Okegawa (桶川市, Okegawa-shi) is a city located in Saitama Prefecture, Japan. As of 1 December 2020, the city had an estimated population of 75,218 in 33,119 households and a population density of 3000 persons per km^{2}. The total area of the city is 25.35 sqkm.

==Geography==
Okegawa is located in east-central Saitama Prefecture, most of the city area is on the Omiya plateau. The highest point is 25 meters above sea level in the northwest. The Arakawa River flows through the city. The Motoara River flows on the east side of the city, on the border with Kuki.
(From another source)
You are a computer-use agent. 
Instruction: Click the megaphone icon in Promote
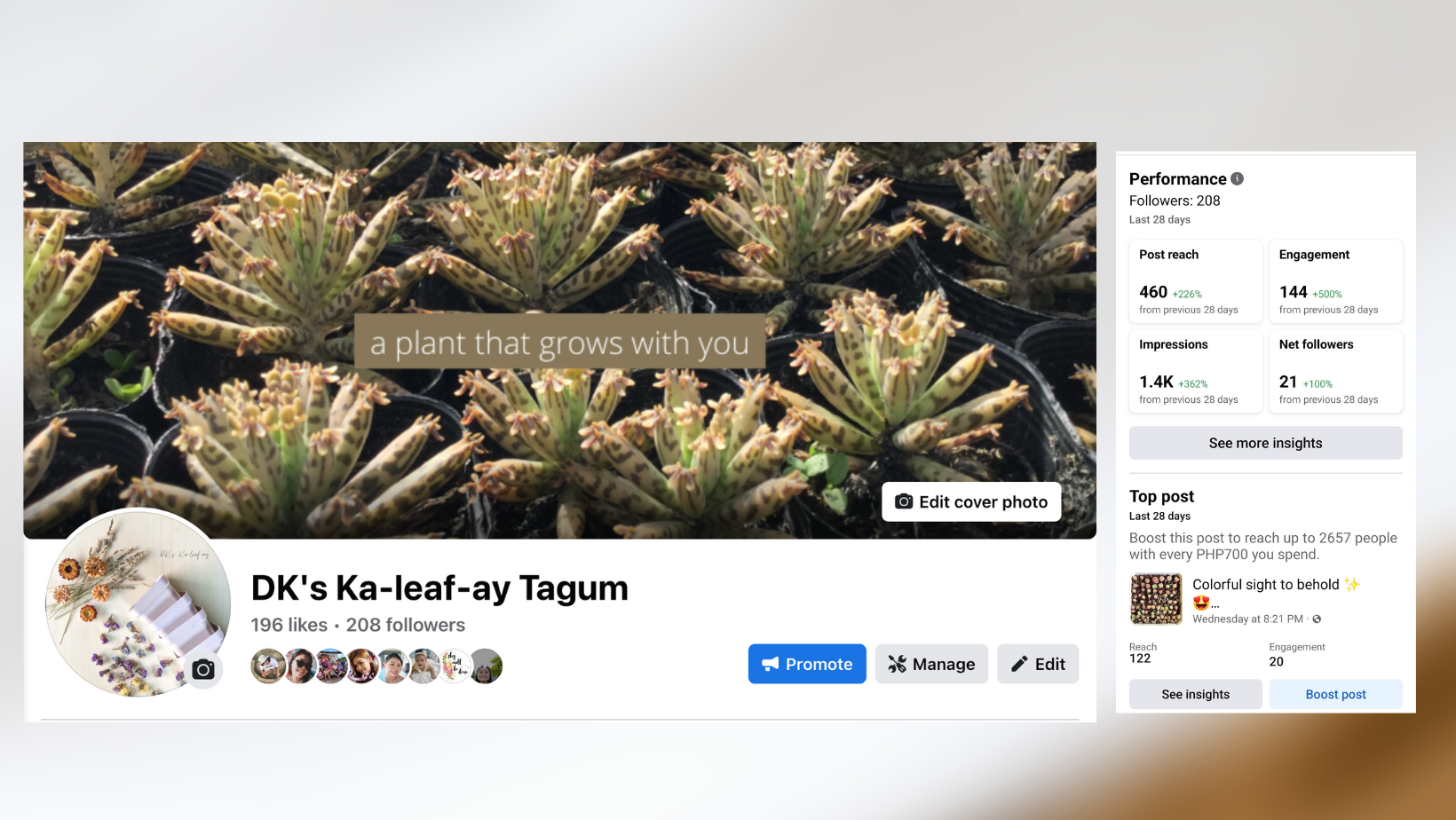click(x=771, y=664)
===Surrounding municipalities===
Saitama Prefecture
- Ageo
- Hasuda
- Ina
- Kawajima
- Kitamoto
- Kōnosu
- Kuki

===Climate===
Okegawa has a humid subtropical climate (Köppen Cfa) characterized by warm summers and cool winters with light to no snowfall. The average annual temperature in Okegawa is 14.7 °C. The average annual rainfall is 1367 mm with September as the wettest month. The temperatures are highest on average in August, at around 26.7 °C, and lowest in January, at around 3.7 °C.

==Demographics==
Per Japanese census data, the population of Okegawa has recently plateaued after a long period of growth.

==History==
During the Edo period, Okegawa-shuku was the sixth of the sixty-nine stations of the Nakasendō, with the surrounding area noted for its production of safflower.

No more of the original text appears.